Biocompatibility Study:
- Study Design: The biocompatibility evaluation was conducted in accordance with FDA's biocompatibility guidance, "Use of International Standard ISO 10993-1, "Biological evaluation of medical devices - Part 1: Evaluation and testing within a risk management process"."
- Methodology: The biological tests were conducted in compliance with the Good Laboratory Practice (GLP) Regulation 21 CFR 58. These tests included Cytotoxicity, Skin Sensitization, Intracutaneous Reactivity, Acute Systemic Toxicity, Hemolytic Properties, Partial Thromboplastin Time (PTT), In Vivo Thrombogenicity, Pyrogen, and Complement Activity tests. Each test had specific criteria for acceptable biological response. The conclusions for these tests consistently indicated that the device was non-cytotoxic, non-sensitizing, non-irritant, non-systemically toxic, had no effect on hemolytic properties or PTT, was equivalent to control/predicate for thrombogenicity and complement activity, and was non-pyrogenic.
- Conclusion: The biocompatibility testing confirmed the device material safety for its intended biological contact.
The following information is not applicable (N/A) as this is a traditional medical device (catheter) and not an AI/ML powered device.
- Sample size used for the test set and the data provenance: N/A (for AI/ML test sets). These are physical and biological tests, not data-driven evaluations.

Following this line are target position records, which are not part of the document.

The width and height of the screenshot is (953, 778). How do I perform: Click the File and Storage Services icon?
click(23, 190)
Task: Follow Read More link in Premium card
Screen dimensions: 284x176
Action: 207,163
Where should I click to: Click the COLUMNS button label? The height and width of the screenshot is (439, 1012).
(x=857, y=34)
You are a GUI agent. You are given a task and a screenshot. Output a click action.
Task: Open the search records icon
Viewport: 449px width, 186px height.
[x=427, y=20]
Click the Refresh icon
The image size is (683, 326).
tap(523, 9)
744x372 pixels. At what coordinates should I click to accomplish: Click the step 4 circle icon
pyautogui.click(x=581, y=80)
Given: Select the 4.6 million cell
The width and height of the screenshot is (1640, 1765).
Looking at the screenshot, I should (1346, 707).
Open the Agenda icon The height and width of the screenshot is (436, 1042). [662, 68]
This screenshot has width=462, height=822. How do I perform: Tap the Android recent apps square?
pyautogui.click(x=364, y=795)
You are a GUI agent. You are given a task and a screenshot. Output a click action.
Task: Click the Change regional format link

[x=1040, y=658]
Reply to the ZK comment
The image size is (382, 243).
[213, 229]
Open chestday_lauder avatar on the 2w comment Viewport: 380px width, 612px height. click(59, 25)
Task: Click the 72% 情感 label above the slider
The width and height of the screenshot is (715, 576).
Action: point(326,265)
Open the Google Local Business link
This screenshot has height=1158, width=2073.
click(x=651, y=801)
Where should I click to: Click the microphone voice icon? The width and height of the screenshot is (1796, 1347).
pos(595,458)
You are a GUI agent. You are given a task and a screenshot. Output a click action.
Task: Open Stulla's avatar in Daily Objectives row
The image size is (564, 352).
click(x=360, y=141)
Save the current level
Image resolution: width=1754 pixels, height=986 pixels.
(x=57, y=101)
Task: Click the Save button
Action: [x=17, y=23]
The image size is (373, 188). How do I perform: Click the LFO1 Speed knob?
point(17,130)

- Number of experts used to establish the ground truth for the test set and the qualifications of those experts: N/A (for AI/ML expert annotation). Ground truth for physical/biological tests is based on objective measurements against established standards.
- Adjudication method (e.g. 2+1, 3+1, none) for the test set: N/A (for AI/ML expert adjudication).
- If a multi reader multi case (MRMC) comparative effectiveness study was done, If so, what was the effect size of how much human readers improve with AI vs without AI assistance: N/A (not an AI-assisted device).
- If a standalone (i.e. algorithm only without human-in-the-loop performance) was done: N/A (not an AI algorithm).
- The type of ground truth used (expert concensus, pathology, outcomes data, etc): For this device, the "ground truth" or acceptance standard is derived from established international medical device standards (e.g., ISO 10555-1, ISO 80369-7, ISO 10993 series, USP ) and internal design specifications, verified through objective bench and biological testing.
- The sample size for the training set: N/A (not an AI/ML device; no training set in this context).
- How the ground truth for the training set was established: N/A (not an AI/ML device).
§ 870.1250 Percutaneous catheter.
(a)
Identification. A percutaneous catheter is a device that is introduced into a vein or artery through the skin using a dilator and a sheath (introducer) or guide wire.(b)
Classification. Class II (performance standards).